# [Set exercise]
Return the lines from the line with "This screenshot has width=1893, height=1131." to the line with "tap(264, 634)" exactly as they appear in the data, including both of those lines.

**** Material

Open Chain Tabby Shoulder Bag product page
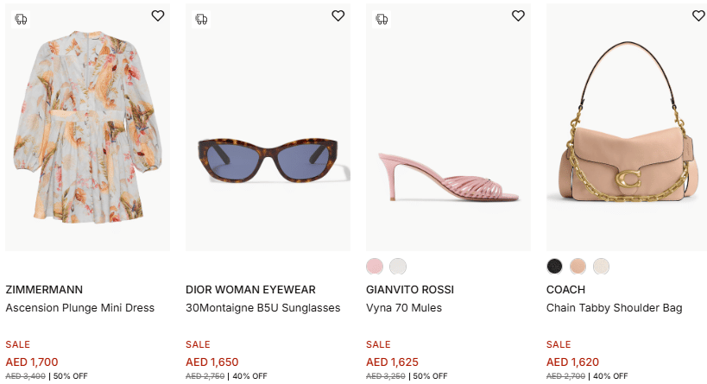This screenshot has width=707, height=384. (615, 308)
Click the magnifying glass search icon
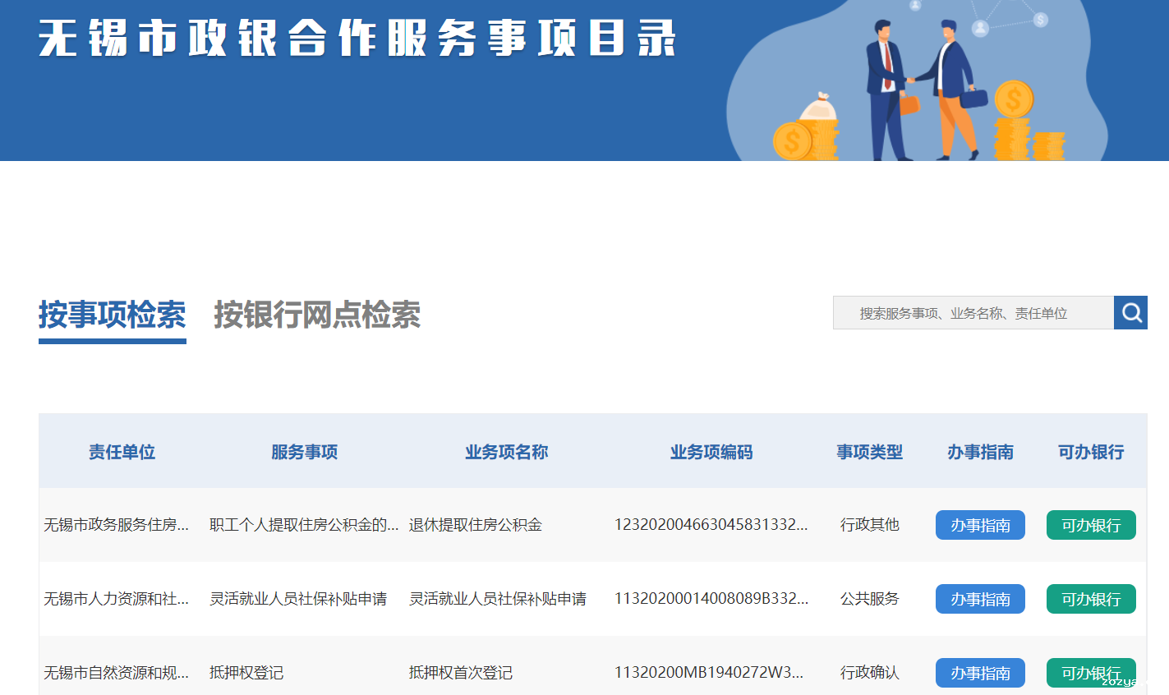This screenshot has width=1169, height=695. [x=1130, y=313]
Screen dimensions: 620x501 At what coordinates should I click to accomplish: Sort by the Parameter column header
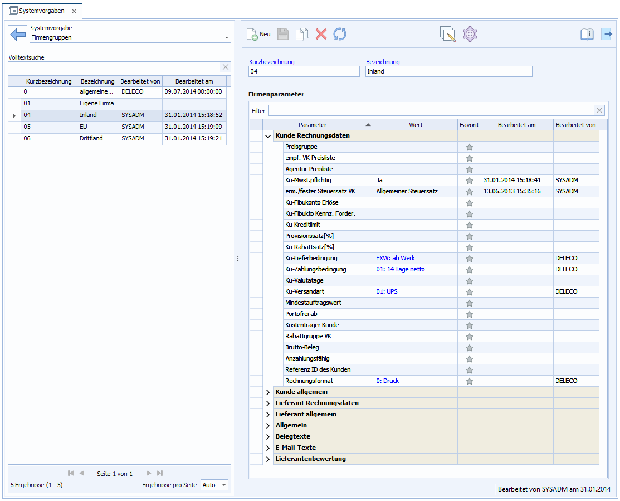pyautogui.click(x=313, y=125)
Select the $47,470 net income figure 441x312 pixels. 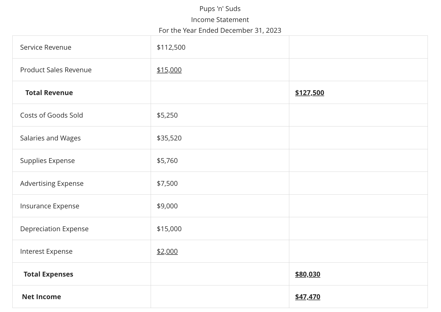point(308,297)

********
**** Material

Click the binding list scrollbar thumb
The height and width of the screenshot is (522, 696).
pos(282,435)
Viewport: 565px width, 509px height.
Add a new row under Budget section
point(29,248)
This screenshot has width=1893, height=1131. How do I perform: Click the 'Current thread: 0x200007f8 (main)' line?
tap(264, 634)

********

# [Completed exercise]
This screenshot has width=1893, height=1131. How do I perform: Click the 'Current thread: 0x200007f8 (main)' line?
tap(264, 634)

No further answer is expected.